Our daughter Kate had her first tonic-clonic seizure unexpectedly in 1989, right around her first birthday. A cluster of seizures days after landed her in the hospital. An EEG and an MRI were normal. It was such good news. Kate’s seizures were considered “idiopathic,” meaning the cause was unknown. The doctor commented that seizures around one year of age were not entirely unusual and they might resolve on their own, but they did not.
Kate’s seizures increased in frequency and type. As new technologies became available, doctors explored new possibilities to look for a cause. At one point, her doctors said maybe she just had “Kate Dolan disease,” meaning a condition that was unique to her. It troubled Kate to be impacted by a condition that she could not be diagnosed with and therefore had no prognosis and no course of treatment.

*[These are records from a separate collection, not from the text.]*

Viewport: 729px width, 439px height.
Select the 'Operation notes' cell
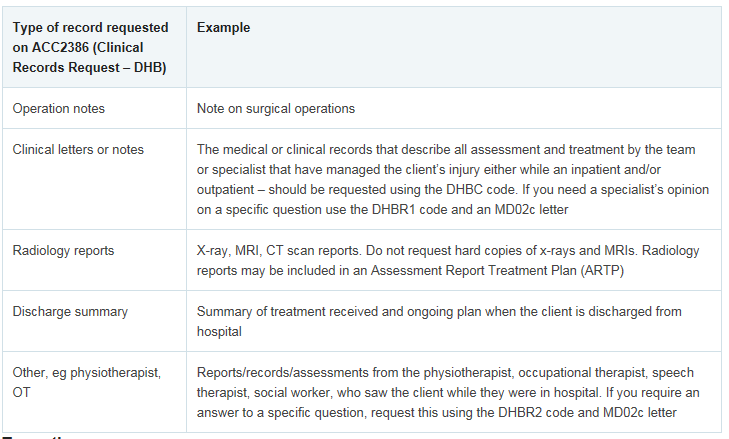pos(94,108)
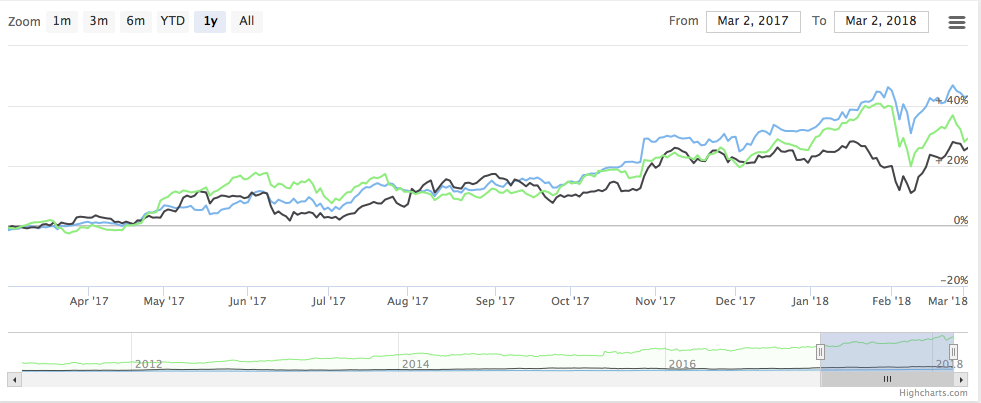Edit the To date field
This screenshot has width=981, height=403.
coord(881,21)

Kate had multiple seizure types but was most impaired by myoclonic seizures that initially caused rhythmic flapping of both arms over her head and which later advanced to involving her legs leading to frequent falls. Her epileptologists said these were a rare seizure type and extremely hard to treat. She took multiple antiseizure medications and had a vagus nerve stimulator implant.
Even though Kate struggled with intractable epilepsy, low muscle tone, and some intellectual disability, she was friendly, positive, and hard-working. Kate beat great odds to become a college graduate. She had a job she loved as an after-school childcare assistant and lived independently.

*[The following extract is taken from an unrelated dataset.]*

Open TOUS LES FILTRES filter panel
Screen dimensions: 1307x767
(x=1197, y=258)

All this happened before the advent of genetic testing, but in 2014, her doctors ordered genetic screening panels. One for variants known to be associated with epilepsy and one for mitochondrial disorders. These again revealed no cause for Kate’s condition. By 2017, whole exome sequence (WES) analysis targeting the entire genome of DNA expressed in cells was widely available and affordable enough, so Kate supplied her blood for analysis.
This time the result pointed to what was wrong with Kate. She had a variant in a gene called CSNK2b but was categorized as “of unknown significance.” The testing company noted that other patients they had sampled with symptoms like Kate’s had defects in the same gene.
Kate died in 2019 of Sudden Unexpected Death in Epilepsy (SUDEP), so she never learned what was wrong with her. We were contacted by her genetic counselor in 2020 and notified that her CSNK2b variant is now considered pathogenic.
Kate had CSNK2b deficiency. It is also known as Poirier-Bienvenu neurodevelopmental syndrome (POBINDS), named after the researchers who first described the condition in 2017. As far as is known now, the disorder is de novo, meaning an affected person’s parents are not carriers. The gene variant arose spontaneously in Kate. Fewer than 100 cases are known globally but increased genetic testing of younger patients is revealing new cases.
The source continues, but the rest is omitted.